Rambu Lalu Lintas Akhir-akhir ini muncul di media sosial dimana ada perdebatan antara seorang Supir Taxi dengan Polisi. Dari Video tersebut Supir Taxi yang berhenti di bawah rambu lalu lintas dilarang parkir (tanda huruf “P” warna hitam di coret warna merah) kemudian didatangi oleh dua orang Polisi dan mengatakan Supir Taxi melanggar rambu lalu lintas sehingga menilangnya sementara dilain sisi Supir Taxi yang selalu berada di dalam taxi merasa tidak melanggar rambu dengan dalil hanya berhenti untuk melihat compressor taxi.
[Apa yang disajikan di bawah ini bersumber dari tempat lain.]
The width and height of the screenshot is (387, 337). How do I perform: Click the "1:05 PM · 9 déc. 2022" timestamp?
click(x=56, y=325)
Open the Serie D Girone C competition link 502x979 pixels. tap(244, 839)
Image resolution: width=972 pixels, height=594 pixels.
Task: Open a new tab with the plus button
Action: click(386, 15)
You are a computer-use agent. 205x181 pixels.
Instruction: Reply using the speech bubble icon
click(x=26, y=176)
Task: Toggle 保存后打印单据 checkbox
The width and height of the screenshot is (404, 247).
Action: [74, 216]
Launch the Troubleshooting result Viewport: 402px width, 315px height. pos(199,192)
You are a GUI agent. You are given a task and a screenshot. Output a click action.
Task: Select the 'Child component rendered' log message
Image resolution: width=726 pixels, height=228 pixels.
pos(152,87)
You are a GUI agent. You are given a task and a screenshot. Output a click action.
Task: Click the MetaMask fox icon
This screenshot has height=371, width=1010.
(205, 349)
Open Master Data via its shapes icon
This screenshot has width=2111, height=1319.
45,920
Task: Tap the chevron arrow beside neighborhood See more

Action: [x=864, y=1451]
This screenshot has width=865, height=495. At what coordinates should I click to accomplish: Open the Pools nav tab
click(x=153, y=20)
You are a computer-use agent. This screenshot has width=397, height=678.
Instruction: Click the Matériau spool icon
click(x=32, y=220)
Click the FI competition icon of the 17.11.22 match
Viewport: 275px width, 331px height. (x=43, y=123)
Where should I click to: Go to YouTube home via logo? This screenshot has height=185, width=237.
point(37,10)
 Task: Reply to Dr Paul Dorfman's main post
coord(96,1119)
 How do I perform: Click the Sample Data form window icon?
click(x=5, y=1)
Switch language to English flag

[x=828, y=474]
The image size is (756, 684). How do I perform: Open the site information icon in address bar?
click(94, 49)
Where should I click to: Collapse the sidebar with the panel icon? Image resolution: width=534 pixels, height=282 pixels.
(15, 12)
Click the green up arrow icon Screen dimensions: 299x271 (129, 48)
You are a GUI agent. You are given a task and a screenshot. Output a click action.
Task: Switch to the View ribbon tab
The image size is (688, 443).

Berdasarkan hal tersebut maka kita akan membahas tentang Larangan Parkir dan Larangan Berhenti atau Stop. Jika kita melihat Undang-Undang Nomor 22 tahun 2009 tentang Lalu Lintas dan Angkutan  Jalan (“UULLAJ”) Pasal 106 ayat (4) huruf a mengatakan bahwa:                 Setiap orang yang mengemudikan kendaraan bermotor di jalan wajib mematuhi ketentuan: a.      Rambu perintah atan rambu larangan; Jika si pengendara melakukan pelanggaran sebagaimana dimaksud pada Pasal 106 ayat (4) huruf a maka sesuai dengan Pasa 287 UULLAJ mengatakan: Setiap orang yang mengemudikan kendaraan bermotor di jalan yang melanggar aturan perintah atau  larangan yang dinyakan dengan rambu lalu lintas sebagaimana dimaksud Pasal 106 ayat (4) huruf a atau marka jalan sebagaimana dimaksud dalam Pasal 106 ayat (4) huruf b dipidana dengan pidana…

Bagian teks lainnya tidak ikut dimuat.